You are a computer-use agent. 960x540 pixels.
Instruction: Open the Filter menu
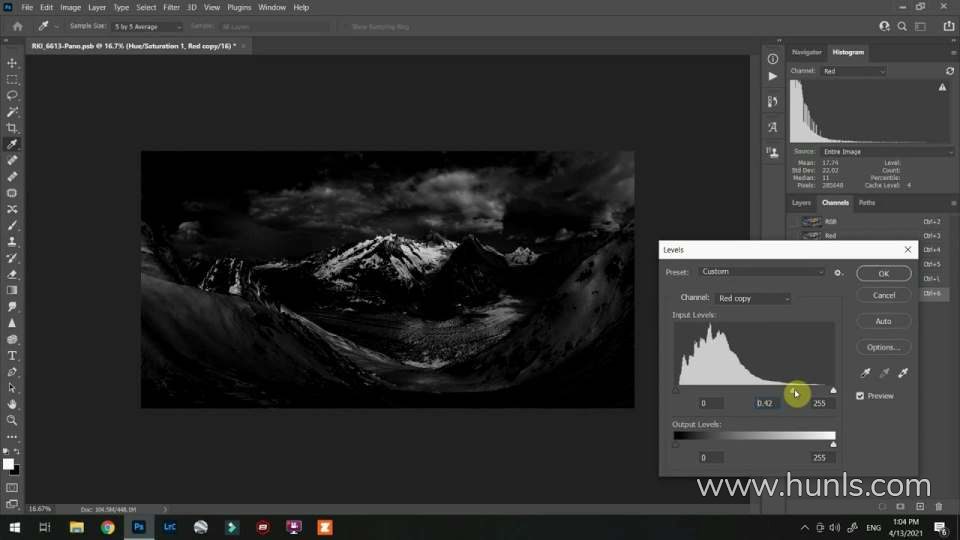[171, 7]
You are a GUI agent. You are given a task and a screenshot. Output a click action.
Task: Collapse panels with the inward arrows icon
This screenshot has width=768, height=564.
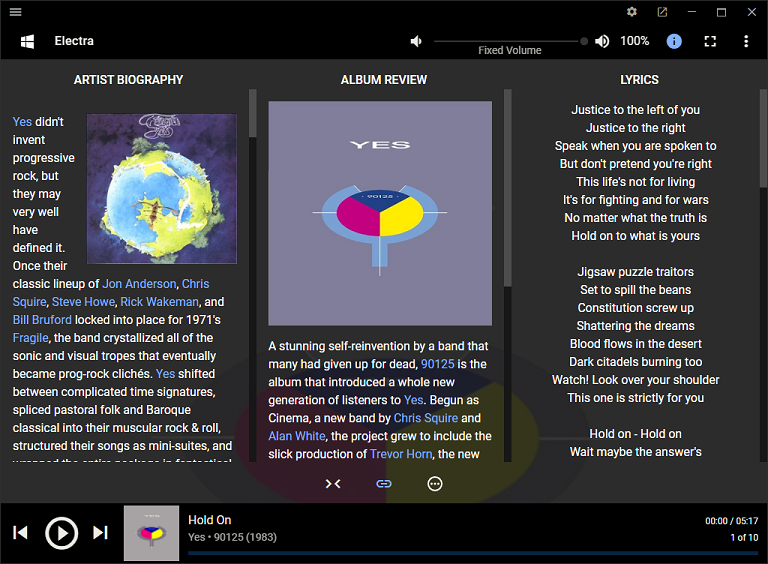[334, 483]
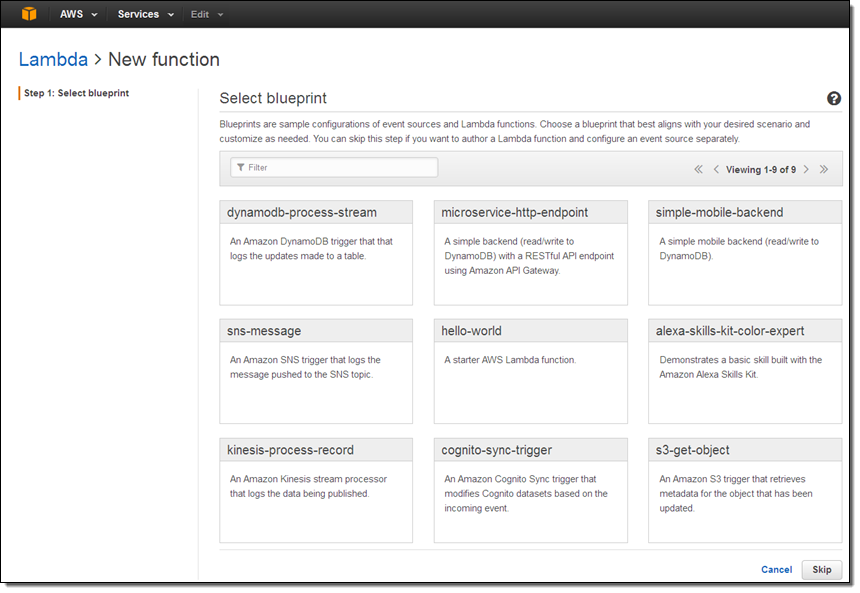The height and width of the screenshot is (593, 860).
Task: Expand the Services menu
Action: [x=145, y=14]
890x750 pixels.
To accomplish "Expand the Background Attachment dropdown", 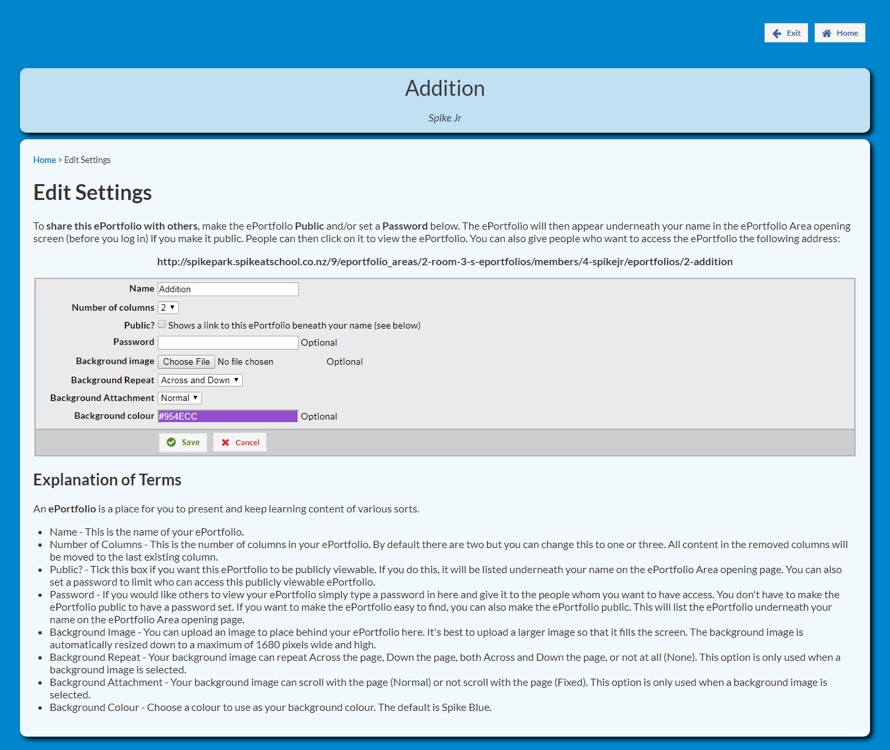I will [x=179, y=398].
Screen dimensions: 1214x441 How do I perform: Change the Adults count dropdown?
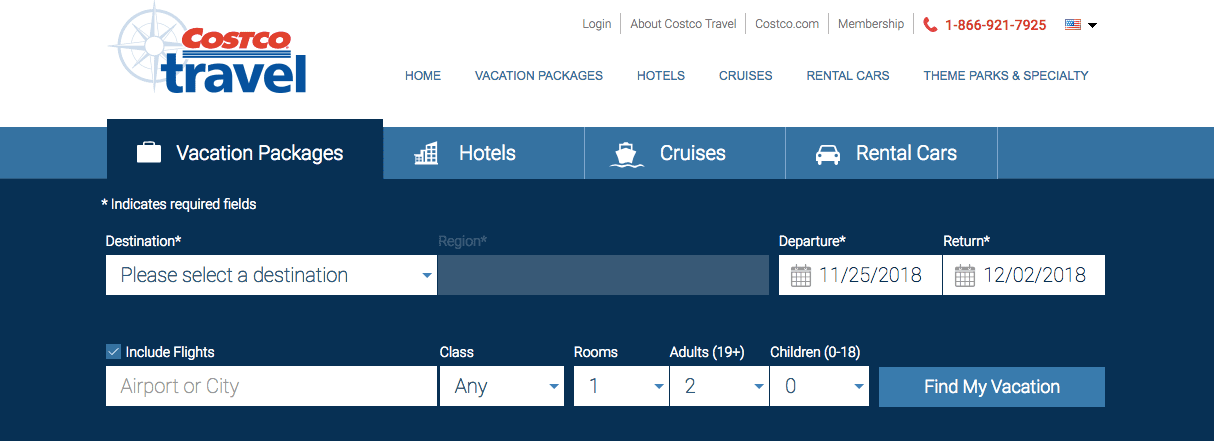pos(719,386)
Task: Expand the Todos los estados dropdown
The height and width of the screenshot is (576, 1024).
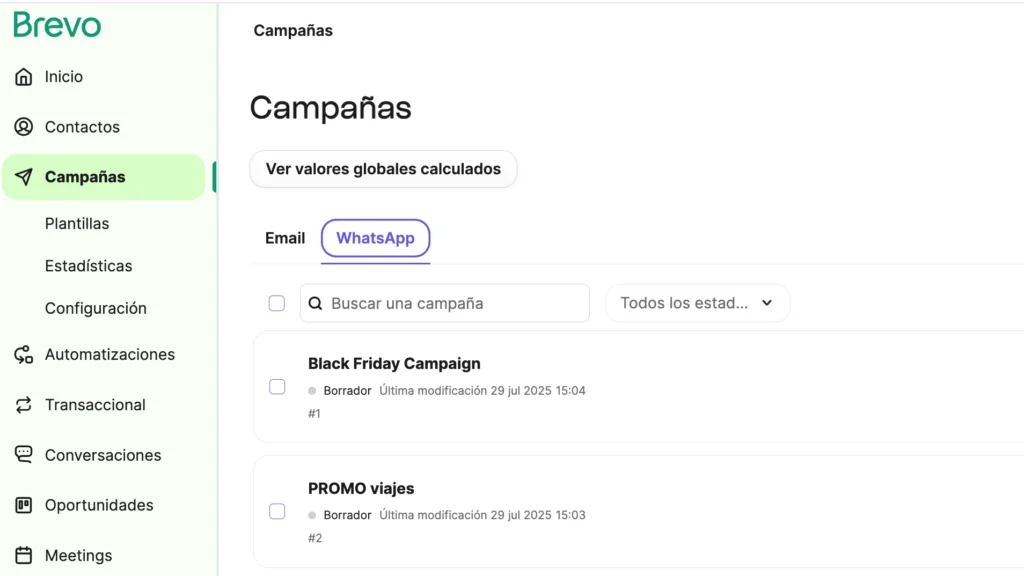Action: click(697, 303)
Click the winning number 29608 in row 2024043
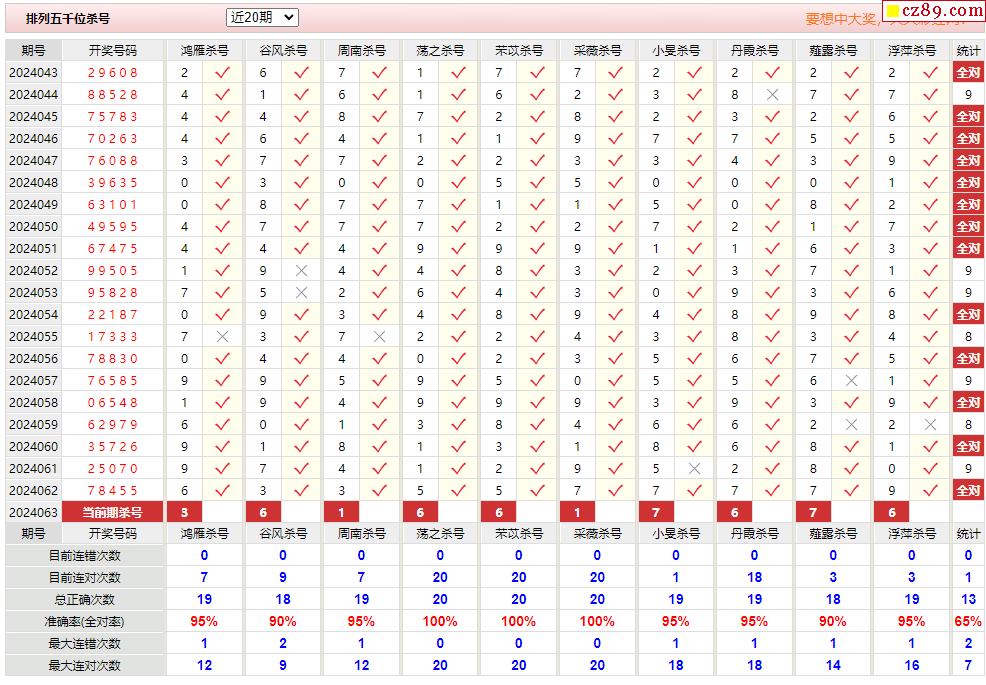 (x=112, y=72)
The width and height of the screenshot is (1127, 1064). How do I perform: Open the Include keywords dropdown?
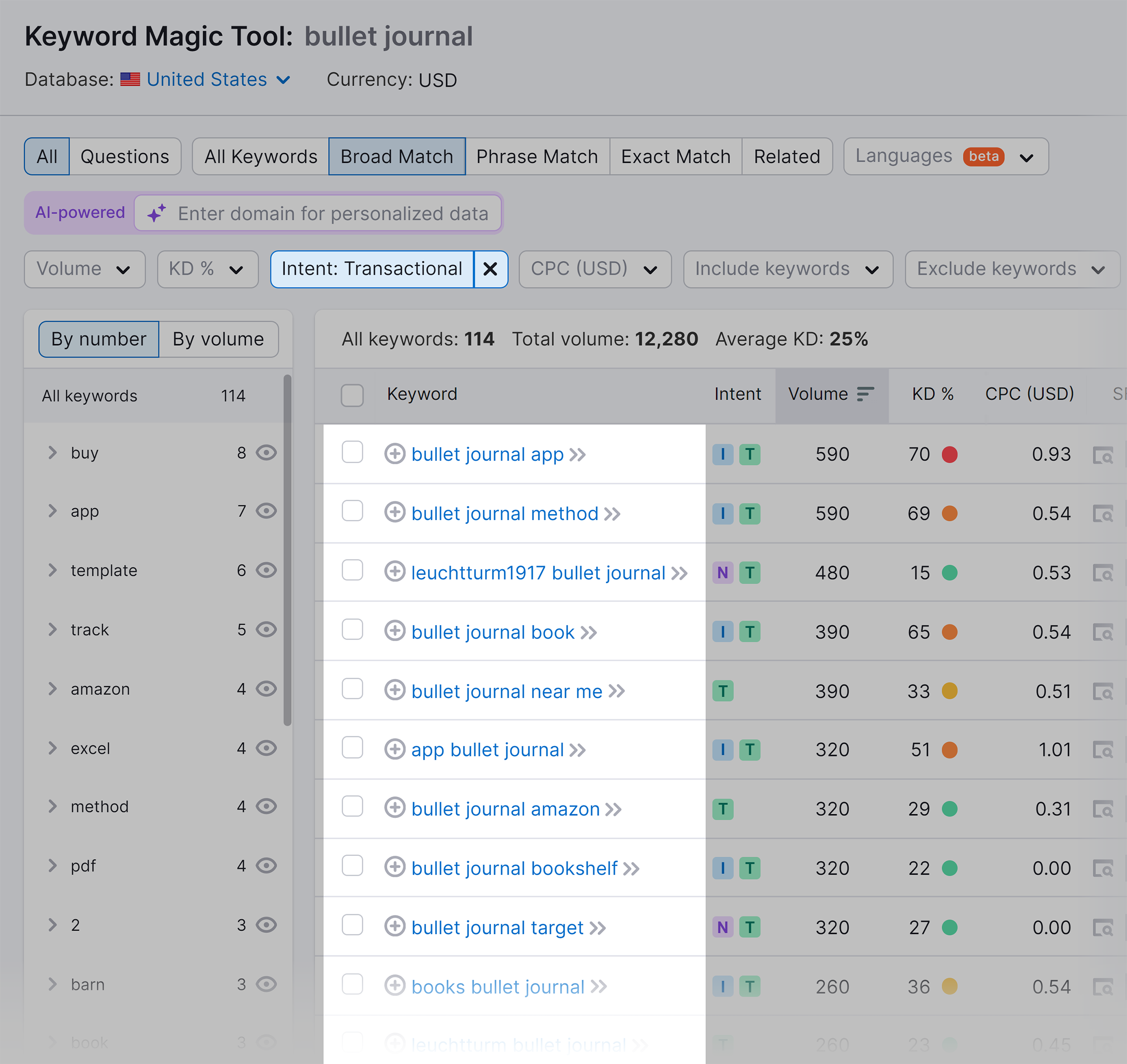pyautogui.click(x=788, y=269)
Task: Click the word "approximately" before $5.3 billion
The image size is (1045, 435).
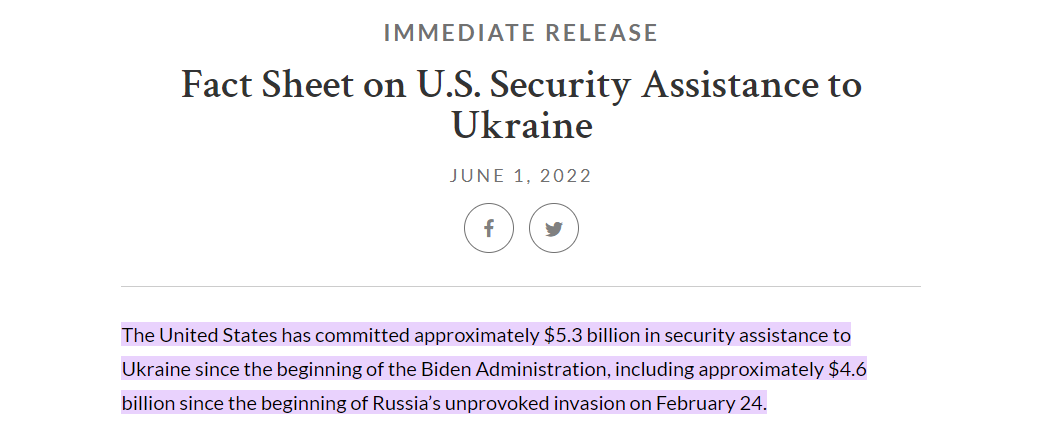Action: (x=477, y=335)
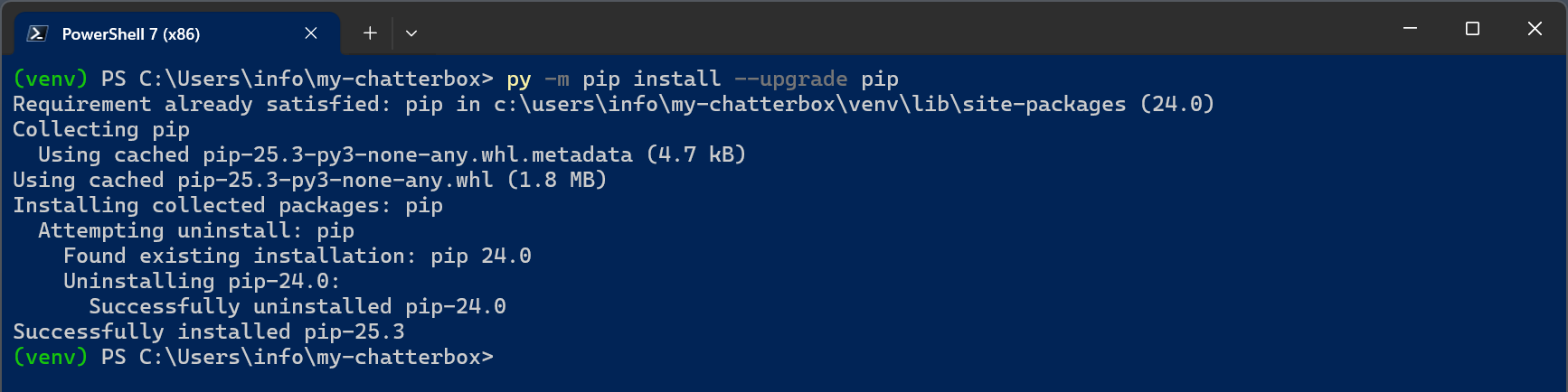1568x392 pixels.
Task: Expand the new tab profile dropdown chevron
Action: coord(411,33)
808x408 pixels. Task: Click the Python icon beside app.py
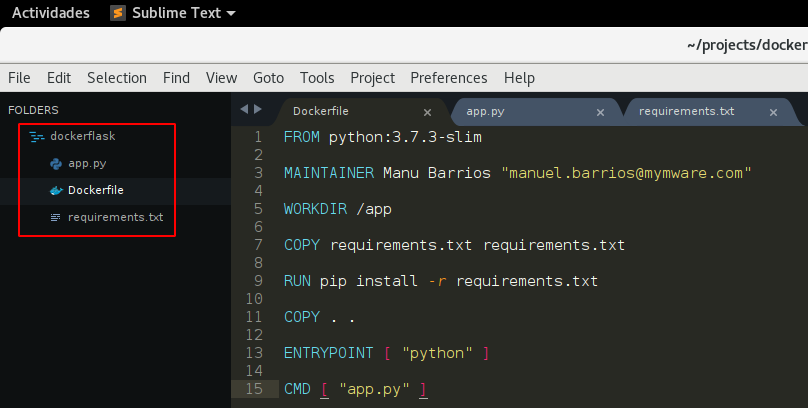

→ **Given request**
Can you rewrite the part that opens with the line containing "Click the winning number 29608 in row 2024043" and closes at the end of the items, replacing "winning number" with "drawn number" and changing nothing else? Leave the pictures out of your answer.

→ **Answer for the task**
Click the drawn number 29608 in row 2024043
 (x=112, y=72)
The width and height of the screenshot is (1127, 1064). How do I perform: Open the Include keywords dropdown?
pyautogui.click(x=788, y=269)
Task: Click the word "approximately" before $5.3 billion
The image size is (1045, 435).
Action: (x=477, y=335)
1568x392 pixels.
Task: Expand the new tab profile dropdown chevron
Action: coord(411,33)
808x408 pixels. Task: Click the Python icon beside app.py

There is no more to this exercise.